I don’t recall paying separate state vs. local tax dollars for education. I know I pay property taxes and a portion of this amount goes for education. Is this considered state or local? I know I pay sales tax that includes SPLOST dollars – but I doubt that the addition of new state schools were included in that plan.
SO, where does a newly approved charter get its funding if, by what you are saying is correct and “the cost to educate that one child is greater than the amount that the state sends to the district” – then it does not sound like this idea is even one that is feasible.
Of the total spending on K-12 education in Georgia, roughly 40 percent comes from local sources, 55 percent from state sources and 5 percent from the federal government. While Georgia raises revenue primarily from income and sales taxes, local school systems rely heavily on property taxes to fund education as you know. In recent years, however, local sales taxes (SPLOST) have become an important source of revenue, but the proceeds of the sales tax can be used only for school construction and not for school operations, although there are a few exceptions.
With the new Commission being proposed, the districts will not lose any local funds at all (it is prohibited in HB 797). The state charters will earn their state funds and be provided a supplement from the NON K-12 portion of the state budget (so the districts’ state funds are also not being impacted negatively). The total amount the charters will earn will be, as the Governor’s office confirmed, about 66% of what a traditional public school student would earn.

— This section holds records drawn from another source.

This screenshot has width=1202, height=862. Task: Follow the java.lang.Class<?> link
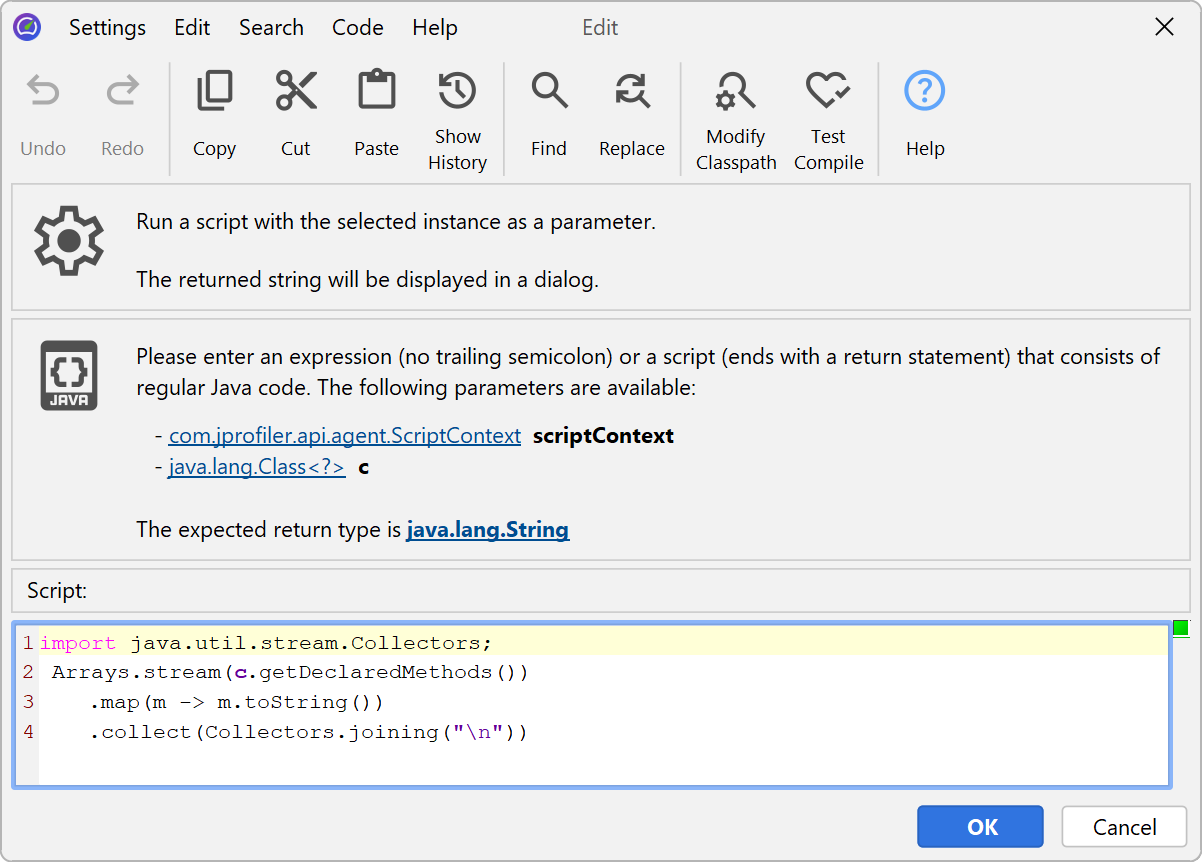(x=257, y=467)
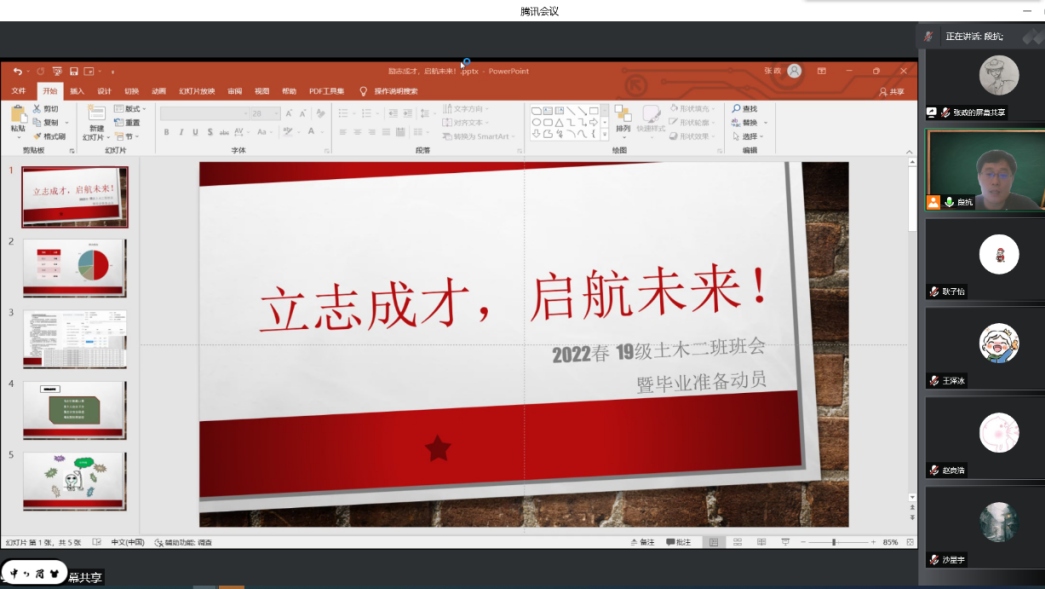The image size is (1045, 589).
Task: Select slide 2 thumbnail with pie chart
Action: (75, 267)
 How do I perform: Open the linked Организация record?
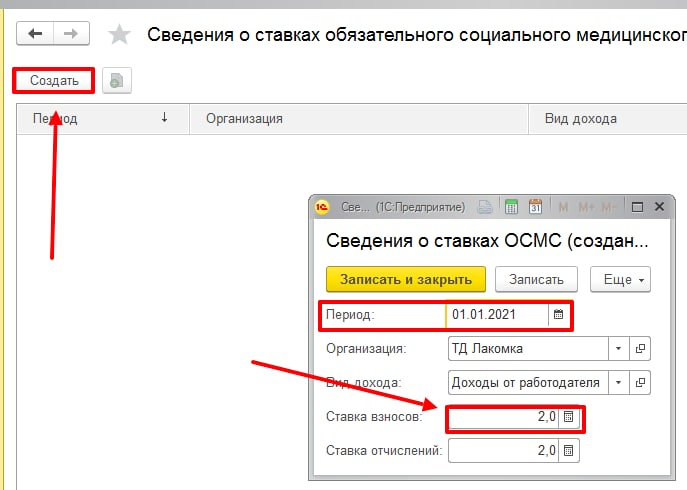(x=641, y=349)
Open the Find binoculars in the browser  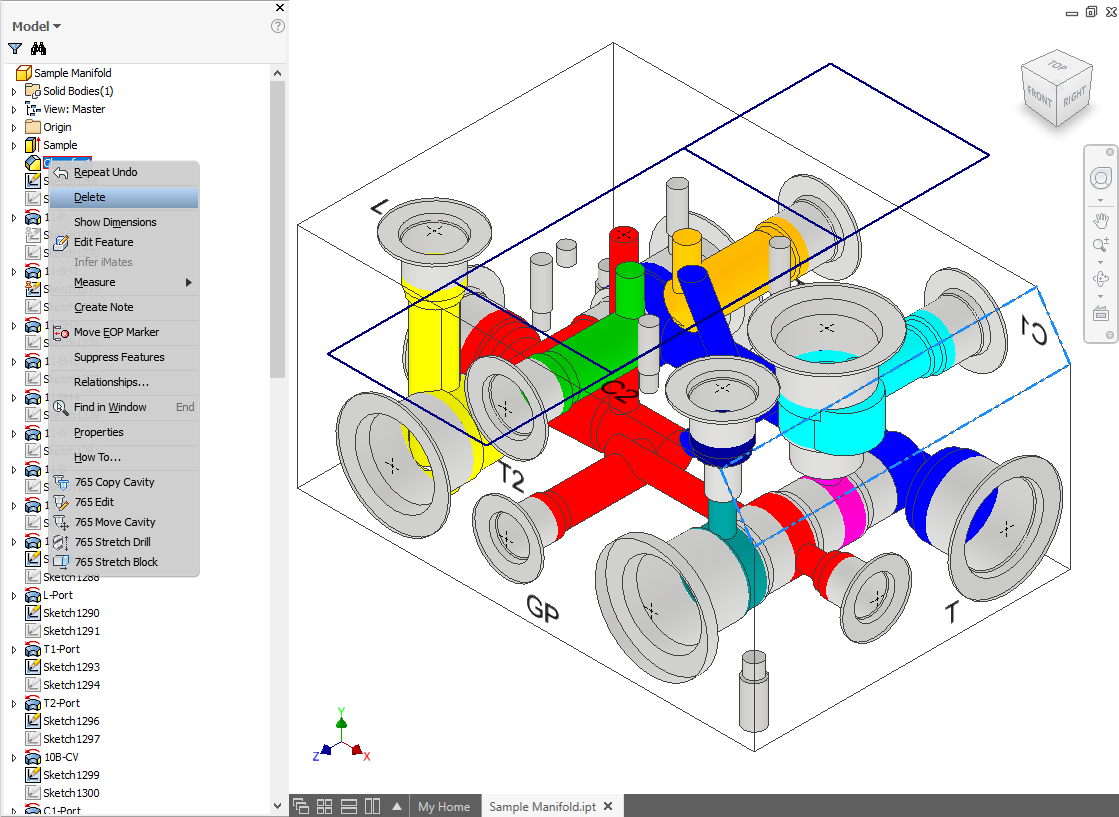[39, 48]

You’ve got that right. If my class and the class next to me looses half its students to the charter school across the street then they are going to combine those two classes.
On the bright side, the charter school across the street is going to need teachers. I would be HAPPY to leave DCSD behind and work for the charter school across the street.
If enough students leave, it sure would be nice to get out of the trailers. I think my class size max has been reached, so I don’t anticipated getting any more students in here. It sure would be nice to loose a couple of students to charter schools.
the governor removed you from your post, please go away! You are no longer relevant
dunwoody parent – [Nancy] is the only one of the six removed who should NOT have been!